- Episode no.: Season 3 Episode 7
- Directed by: Becky Martin
- Story by: Simon Blackwell; Armando Iannucci; Tony Roche;
- Teleplay by: Simon Blackwell; Tony Roche;
- Editing by: Anthony Boys
- Original air date: May 18, 2014
- Running time: 31 minutes

Guest appearances
- Darren Boyd as Peter Mitchell; Justin Edwards as Rob; Rebecca Gethings as event guest; Christopher Meloni as Ray Whelans;

Episode chronology
| ← Previous "Detroit" | Next → "Debate" |
- Veep season 3

= Special Relationship (Veep) =

"Special Relationship" is the seventh episode of the third season of the American television comedy series Veep, and the 25th episode overall. "Special Relationship" aired on May 18, 2014, on HBO. It was written by Simon Blackwell, Armando Iannucci, and Tony Roche, and directed by Becky Martin. The episode, which features cast members from the British political sitcom The Thick of It, is named after a term used to describe United Kingdom–United States relations.

The editor of "Special Relationship", Anthony Boys, won an American Cinema Editors Award for Best Edited Half-Hour Series for Television for his work on the episode.
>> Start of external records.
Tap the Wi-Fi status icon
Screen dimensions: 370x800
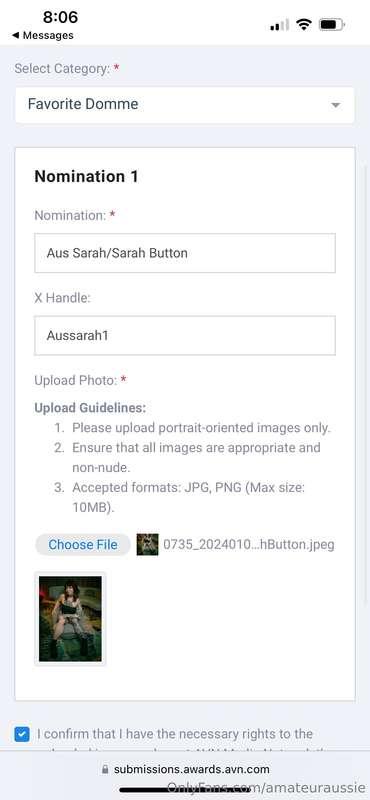(x=304, y=24)
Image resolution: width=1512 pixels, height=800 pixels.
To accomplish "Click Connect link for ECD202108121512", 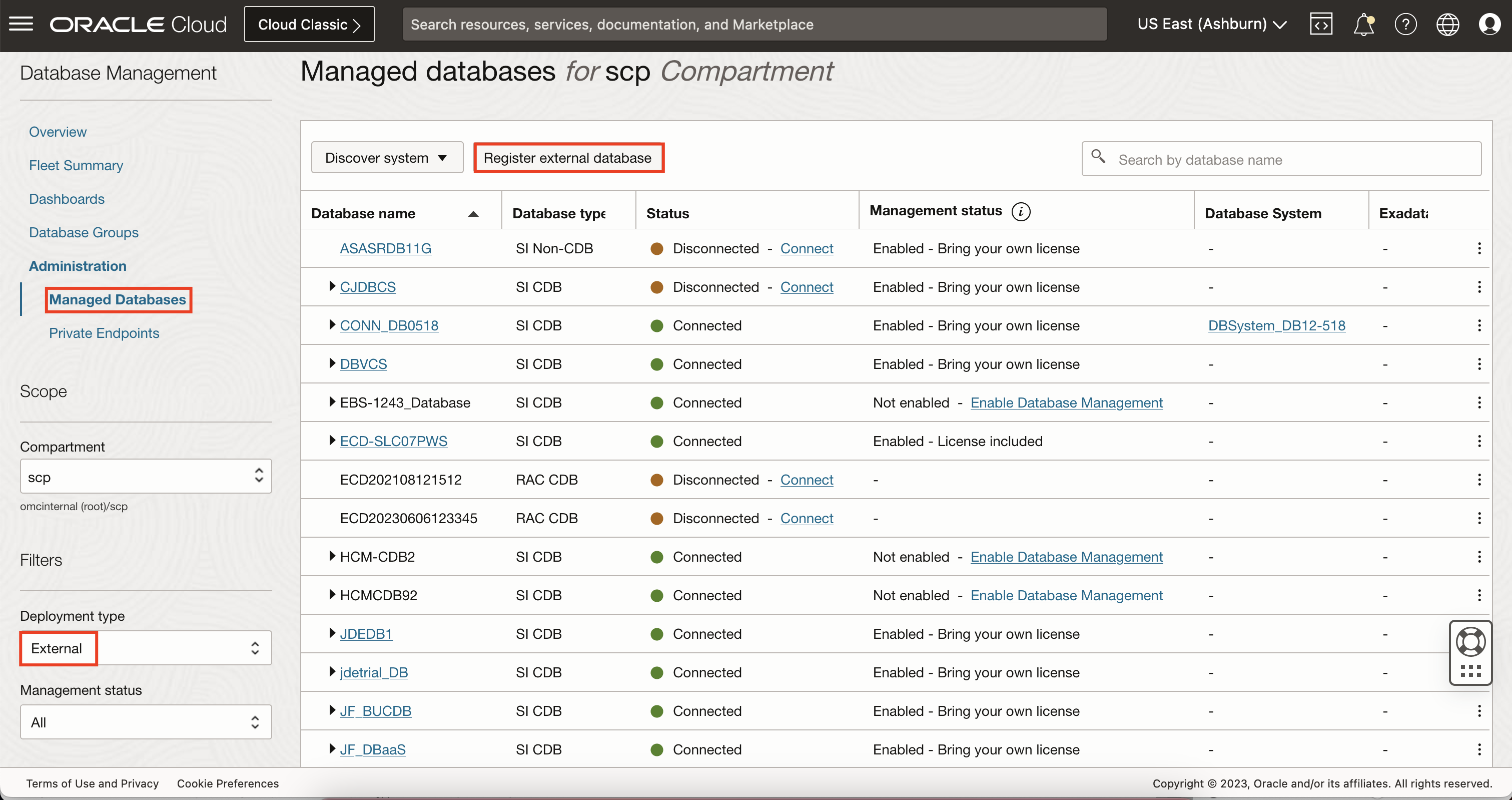I will click(x=807, y=479).

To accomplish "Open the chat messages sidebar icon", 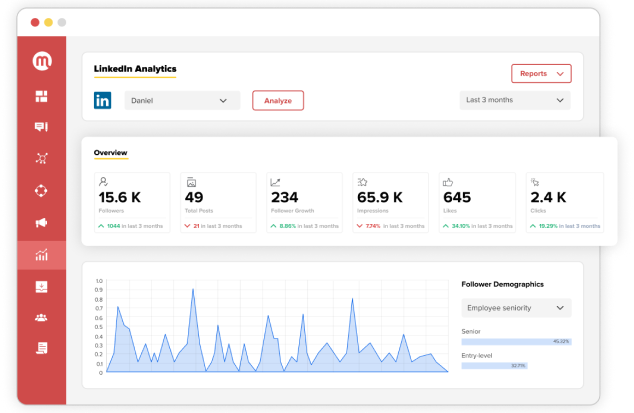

Blackwell, Iannucci, and Roche were nominated for a Primetime Emmy Award for Outstanding Writing for a Comedy Series for "Special Relationship" in 2014. With 1.092 million American viewers, "Special Relationship" was the most-watched episode in the third season of Veep.

== Synopsis ==
Vice President Selina Meyer (Julia Louis-Dreyfus) travels to London with her staff to attend events marking the centenary of World War I, while continuing preparations for her presidential campaign. During the visit, Selina's attempts to improve the relationship between the United Kingdom and the United States are complicated by British deputy prime minister Peter Mitchell (Darren Boyd), whose awkward interactions with Selina attract unwanted media attention.

Campaign manager Dan Egan (Reid Scott) increasingly relies on the advice of personal trainer Ray Whelans (Christopher Meloni), despite concerns from Amy Brookheimer (Anna Chlumsky), Kent Davison (Gary Cole), and Ben Cafferty (Kevin Dunn) about Ray's influence. Amy secretly works with Jonah Ryan (Timothy Simons) to expose controversial comments from Ray's past, leading to a public scandal that overshadows Selina's diplomatic visit.

As the fallout grows, Dan struggles to contain the crisis and suffers a panic attack. Kent and Ben move to limit the damage to the campaign, while Selina becomes increasingly frustrated with Dan's performance. After the scandal dominates a press conference intended to focus on the war commemoration, Selina cuts short the trip and returns to the United States. Concluding that Dan has become a liability, she fires him as campaign manager and appoints Amy as his replacement.

==Critical reception==
On a scale of A+ to F, "Special Relationship" was given an A− by The A.V. Club. Vulture rated the episode a 4/5, while Den of Geek gave a rating of a 5/5, with reviewer Tony Sokol calling it "one of the best Veep episodes in a series of great episodes.

===Accolades===
Anthony Boys, the editor of "Special Relationship", won an American Cinema Editors Award for Best Edited Half-Hour Series for Television for the episode.